# Le fil des fans de Jokari



## Bassman (7 Septembre 2009)

C'est vrai quoi, du nioub ouvre du fil inepte alors que la réserve de fils ultra interressants est quasiment sans limite.

Sur celui là, on s'intéressera au Jokari, sport passionnant, mais je vous promet très bientôt l'ouverture de fils pour : 

- Le curling,
- Le water polo (avec et sans cheval),
- Les échecs,
- Le ping-pong,

Et bien d'autres encore !


Alors le jokari, tu kiffes veugra ouat ?


----------



## boodou (7 Septembre 2009)

Moi je vais attendre le fil sur le curling pour vraiment me lâcher


----------



## Romuald (7 Septembre 2009)

C'est un fil élastique ?


----------



## Lila (7 Septembre 2009)

...wé ...ça part pas loin ...mais ça revient toujours !


----------



## da capo (7 Septembre 2009)

boodou a dit:


> Moi je vais attendre le fil sur le curling pour vraiment me lâcher



JE pose une réservation sur une brosse


----------



## tirhum (7 Septembre 2009)

Lila a dit:


> ...wé ...ça part pas loin ...mais ça revient toujours !


Dans la tronche... :modo:


----------



## Bladrak (7 Septembre 2009)

Romuald a dit:


> C'est un fil élastique ?



Non c'est un fil harmonique...

Boing, boing, boing !


----------



## Bassman (7 Septembre 2009)

Tiens un Bladrak qui part loiiiiiin mais loooooiiiiiiiiiiin


----------



## LeConcombreMaske (7 Septembre 2009)

je ne vois pas "tirage de nouille" dans ta liste Bassou ! 

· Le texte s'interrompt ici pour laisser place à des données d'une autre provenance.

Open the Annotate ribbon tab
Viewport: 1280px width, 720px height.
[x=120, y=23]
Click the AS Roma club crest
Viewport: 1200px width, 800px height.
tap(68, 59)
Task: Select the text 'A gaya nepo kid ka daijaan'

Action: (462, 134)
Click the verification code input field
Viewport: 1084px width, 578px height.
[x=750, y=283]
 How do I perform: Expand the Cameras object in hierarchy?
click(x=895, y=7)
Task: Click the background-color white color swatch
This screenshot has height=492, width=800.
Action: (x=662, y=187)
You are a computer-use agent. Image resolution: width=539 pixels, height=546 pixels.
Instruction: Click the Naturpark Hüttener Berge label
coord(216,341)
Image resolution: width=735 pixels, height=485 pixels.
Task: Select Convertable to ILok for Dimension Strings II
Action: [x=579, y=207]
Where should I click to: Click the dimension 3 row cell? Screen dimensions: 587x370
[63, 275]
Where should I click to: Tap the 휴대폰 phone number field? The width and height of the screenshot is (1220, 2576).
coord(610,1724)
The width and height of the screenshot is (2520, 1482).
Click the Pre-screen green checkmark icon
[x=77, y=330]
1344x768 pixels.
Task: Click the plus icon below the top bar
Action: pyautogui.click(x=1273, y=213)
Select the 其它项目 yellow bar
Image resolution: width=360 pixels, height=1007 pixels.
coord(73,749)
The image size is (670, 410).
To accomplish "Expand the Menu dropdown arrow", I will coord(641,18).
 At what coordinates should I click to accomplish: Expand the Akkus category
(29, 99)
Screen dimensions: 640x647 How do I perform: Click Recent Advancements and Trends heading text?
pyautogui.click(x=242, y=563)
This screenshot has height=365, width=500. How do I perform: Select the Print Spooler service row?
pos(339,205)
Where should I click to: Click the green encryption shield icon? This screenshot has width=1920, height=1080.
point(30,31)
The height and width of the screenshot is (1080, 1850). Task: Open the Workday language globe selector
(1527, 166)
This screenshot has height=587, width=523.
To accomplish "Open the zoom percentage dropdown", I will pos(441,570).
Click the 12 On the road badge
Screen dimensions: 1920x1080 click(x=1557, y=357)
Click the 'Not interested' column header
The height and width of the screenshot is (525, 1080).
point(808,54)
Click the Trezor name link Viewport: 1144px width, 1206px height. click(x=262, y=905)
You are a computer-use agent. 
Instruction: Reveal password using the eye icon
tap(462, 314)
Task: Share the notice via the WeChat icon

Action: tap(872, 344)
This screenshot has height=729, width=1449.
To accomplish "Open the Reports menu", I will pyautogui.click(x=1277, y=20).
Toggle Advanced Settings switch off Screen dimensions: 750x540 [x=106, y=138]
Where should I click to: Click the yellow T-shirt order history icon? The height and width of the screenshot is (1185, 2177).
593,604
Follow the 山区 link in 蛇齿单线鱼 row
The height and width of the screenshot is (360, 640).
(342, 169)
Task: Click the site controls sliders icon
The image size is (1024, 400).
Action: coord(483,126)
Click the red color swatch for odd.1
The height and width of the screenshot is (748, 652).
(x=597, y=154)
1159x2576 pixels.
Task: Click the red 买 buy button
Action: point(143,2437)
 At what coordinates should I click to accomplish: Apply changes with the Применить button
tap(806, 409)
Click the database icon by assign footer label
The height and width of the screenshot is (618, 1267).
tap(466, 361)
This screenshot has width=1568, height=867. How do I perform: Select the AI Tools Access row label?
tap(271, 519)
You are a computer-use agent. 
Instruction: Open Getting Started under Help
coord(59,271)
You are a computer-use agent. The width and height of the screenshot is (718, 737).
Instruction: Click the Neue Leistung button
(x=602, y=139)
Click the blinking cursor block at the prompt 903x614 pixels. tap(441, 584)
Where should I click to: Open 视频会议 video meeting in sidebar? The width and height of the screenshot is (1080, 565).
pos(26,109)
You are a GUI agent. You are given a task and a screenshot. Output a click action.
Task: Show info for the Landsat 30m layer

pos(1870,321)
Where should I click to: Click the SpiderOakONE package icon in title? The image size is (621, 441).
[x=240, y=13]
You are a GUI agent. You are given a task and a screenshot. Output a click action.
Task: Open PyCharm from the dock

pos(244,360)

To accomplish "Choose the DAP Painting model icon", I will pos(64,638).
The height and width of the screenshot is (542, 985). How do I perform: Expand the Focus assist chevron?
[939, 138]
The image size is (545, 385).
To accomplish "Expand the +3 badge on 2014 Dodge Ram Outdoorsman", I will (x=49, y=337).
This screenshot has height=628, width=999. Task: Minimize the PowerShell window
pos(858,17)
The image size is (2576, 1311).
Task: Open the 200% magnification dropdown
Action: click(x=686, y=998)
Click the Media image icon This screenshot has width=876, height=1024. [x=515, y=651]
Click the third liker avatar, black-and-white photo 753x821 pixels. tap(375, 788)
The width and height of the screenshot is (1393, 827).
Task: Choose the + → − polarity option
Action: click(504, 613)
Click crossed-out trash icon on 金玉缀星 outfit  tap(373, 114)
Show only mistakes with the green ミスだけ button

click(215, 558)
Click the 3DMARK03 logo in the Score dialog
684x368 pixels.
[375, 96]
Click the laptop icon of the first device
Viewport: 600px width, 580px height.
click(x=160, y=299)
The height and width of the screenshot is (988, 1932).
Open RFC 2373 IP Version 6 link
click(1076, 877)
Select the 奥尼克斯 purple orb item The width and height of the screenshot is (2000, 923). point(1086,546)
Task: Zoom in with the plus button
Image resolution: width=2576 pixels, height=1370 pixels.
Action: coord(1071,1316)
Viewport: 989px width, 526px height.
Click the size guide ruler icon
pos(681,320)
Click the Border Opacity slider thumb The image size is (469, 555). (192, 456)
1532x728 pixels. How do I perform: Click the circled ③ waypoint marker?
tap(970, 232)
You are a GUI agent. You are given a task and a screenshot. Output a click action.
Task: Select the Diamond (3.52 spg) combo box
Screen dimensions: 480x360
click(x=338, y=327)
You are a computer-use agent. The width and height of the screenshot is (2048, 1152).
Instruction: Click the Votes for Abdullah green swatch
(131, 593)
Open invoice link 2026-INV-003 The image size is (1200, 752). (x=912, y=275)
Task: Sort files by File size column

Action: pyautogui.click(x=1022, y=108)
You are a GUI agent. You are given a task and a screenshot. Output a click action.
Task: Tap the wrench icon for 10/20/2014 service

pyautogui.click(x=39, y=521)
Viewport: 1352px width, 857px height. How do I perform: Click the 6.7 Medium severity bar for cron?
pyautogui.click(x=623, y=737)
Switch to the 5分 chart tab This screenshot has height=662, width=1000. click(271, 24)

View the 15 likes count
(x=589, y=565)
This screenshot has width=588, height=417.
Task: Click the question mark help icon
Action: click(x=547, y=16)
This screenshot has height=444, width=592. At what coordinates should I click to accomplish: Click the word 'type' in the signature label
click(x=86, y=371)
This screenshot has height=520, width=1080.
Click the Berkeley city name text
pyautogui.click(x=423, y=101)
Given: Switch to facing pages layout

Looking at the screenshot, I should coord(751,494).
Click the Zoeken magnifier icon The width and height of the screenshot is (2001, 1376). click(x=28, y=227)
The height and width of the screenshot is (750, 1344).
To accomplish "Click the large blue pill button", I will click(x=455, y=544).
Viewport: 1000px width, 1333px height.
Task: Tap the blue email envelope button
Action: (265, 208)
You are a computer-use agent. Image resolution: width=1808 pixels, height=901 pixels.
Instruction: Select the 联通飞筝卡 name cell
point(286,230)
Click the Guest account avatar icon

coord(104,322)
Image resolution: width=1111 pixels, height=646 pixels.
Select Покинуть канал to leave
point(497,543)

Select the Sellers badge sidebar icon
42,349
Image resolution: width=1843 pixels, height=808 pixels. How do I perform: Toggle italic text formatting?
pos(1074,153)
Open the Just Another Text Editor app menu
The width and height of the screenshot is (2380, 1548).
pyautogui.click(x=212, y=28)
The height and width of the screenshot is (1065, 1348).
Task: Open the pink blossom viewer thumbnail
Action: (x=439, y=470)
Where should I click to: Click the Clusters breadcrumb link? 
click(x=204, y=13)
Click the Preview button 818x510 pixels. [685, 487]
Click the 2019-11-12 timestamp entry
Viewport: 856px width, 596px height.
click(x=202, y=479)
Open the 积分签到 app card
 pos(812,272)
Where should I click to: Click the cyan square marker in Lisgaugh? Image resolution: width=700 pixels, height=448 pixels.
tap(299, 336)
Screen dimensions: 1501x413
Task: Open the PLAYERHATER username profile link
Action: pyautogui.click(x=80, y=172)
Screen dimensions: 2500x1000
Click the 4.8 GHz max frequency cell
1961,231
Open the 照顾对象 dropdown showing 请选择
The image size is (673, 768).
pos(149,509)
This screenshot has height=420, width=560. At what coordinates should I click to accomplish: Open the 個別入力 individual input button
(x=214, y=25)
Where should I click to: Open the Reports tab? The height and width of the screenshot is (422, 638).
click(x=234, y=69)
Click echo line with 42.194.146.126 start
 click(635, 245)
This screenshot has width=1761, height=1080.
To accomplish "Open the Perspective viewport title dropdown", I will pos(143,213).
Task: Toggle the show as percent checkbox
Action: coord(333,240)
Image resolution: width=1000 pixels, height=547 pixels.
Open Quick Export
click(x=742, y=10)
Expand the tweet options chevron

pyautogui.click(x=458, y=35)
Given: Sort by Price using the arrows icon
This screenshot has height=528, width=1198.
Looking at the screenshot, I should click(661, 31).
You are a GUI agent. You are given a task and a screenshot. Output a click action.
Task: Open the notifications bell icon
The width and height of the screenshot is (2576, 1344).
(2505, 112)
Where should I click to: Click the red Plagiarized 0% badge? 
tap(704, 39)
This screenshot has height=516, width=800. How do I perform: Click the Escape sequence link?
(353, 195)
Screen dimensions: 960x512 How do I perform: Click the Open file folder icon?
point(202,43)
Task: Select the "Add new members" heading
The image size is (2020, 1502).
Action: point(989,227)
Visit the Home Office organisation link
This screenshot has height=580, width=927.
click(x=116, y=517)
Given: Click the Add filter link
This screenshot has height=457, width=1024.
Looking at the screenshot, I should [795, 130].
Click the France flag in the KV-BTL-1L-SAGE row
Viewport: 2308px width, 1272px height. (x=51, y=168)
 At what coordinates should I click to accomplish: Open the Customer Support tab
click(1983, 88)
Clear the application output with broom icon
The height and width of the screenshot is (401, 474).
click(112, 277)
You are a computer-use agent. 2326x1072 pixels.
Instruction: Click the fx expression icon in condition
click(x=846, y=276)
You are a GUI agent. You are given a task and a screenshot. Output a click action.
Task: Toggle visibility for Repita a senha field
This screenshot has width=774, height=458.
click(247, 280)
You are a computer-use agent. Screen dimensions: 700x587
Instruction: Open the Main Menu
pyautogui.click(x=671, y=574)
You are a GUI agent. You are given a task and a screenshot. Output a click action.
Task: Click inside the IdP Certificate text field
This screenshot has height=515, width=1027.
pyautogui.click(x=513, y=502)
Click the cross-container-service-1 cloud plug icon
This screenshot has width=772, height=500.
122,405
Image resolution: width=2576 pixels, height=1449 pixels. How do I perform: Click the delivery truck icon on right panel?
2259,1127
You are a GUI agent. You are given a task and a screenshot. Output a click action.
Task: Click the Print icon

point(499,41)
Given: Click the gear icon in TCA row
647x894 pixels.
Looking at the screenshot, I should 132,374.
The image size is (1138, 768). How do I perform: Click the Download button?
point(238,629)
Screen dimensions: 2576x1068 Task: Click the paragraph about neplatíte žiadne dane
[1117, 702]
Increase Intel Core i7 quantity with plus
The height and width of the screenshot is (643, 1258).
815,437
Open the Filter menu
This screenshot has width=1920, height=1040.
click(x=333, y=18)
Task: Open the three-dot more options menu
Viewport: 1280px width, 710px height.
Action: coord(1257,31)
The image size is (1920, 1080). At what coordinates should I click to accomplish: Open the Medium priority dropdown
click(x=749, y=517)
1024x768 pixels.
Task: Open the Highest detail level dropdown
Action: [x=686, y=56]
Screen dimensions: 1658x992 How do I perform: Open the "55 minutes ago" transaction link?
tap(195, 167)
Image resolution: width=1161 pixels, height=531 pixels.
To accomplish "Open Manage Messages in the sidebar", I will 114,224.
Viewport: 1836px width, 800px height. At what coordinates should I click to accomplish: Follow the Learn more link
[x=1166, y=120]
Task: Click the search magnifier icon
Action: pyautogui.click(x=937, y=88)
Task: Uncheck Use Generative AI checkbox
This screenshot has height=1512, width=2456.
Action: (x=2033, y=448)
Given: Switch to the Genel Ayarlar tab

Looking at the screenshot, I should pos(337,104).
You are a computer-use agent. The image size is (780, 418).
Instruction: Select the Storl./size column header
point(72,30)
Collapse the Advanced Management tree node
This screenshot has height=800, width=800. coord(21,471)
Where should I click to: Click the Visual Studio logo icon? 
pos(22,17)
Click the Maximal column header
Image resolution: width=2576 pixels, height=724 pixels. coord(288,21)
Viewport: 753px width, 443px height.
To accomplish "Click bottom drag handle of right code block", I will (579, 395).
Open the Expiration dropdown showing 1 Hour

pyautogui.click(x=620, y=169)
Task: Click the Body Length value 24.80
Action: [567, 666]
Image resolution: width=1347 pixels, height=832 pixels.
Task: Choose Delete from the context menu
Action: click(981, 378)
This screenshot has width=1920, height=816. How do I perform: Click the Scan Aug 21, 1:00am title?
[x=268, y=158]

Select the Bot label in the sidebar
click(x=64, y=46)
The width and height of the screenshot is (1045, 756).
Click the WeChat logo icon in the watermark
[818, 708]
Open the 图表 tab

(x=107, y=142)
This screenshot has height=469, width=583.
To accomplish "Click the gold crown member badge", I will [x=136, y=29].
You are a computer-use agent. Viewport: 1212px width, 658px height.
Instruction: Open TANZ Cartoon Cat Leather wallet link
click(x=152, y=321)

C'est pourtant le sport favori de nombreux jeunes cons membres actifs qui traînent ici...


----------



## Bassman (7 Septembre 2009)

Ah mais je n'ai pas le monopole du coeur des fils, et puis j'ai pas dit que ma liste était exhaustive.

Puis bon, le jokari, c'est un peu un sport pour se tirer sur l'élastique


----------



## jugnin (7 Septembre 2009)

Du reste, dans les faits, je trouve que c'est une très bonne initiative, que tu as là, bassou. C'est un fil sur les fils à ouvrir. Je suis d'avis de l'épingler en tête du forum. Ainsi, le nioube se verra invité à y soumettre son idée à la con. Genre, j'sais pas, un fil sur le cyclisme... On pourra lui dire qu'il est con comme son fil ici-même, le bouler rouge de façon massive et coordonnée, normal, quoi. Vous me direz que ça sert à rien. Ouais à rien, sauf que ça fait moins de taf pour les modos.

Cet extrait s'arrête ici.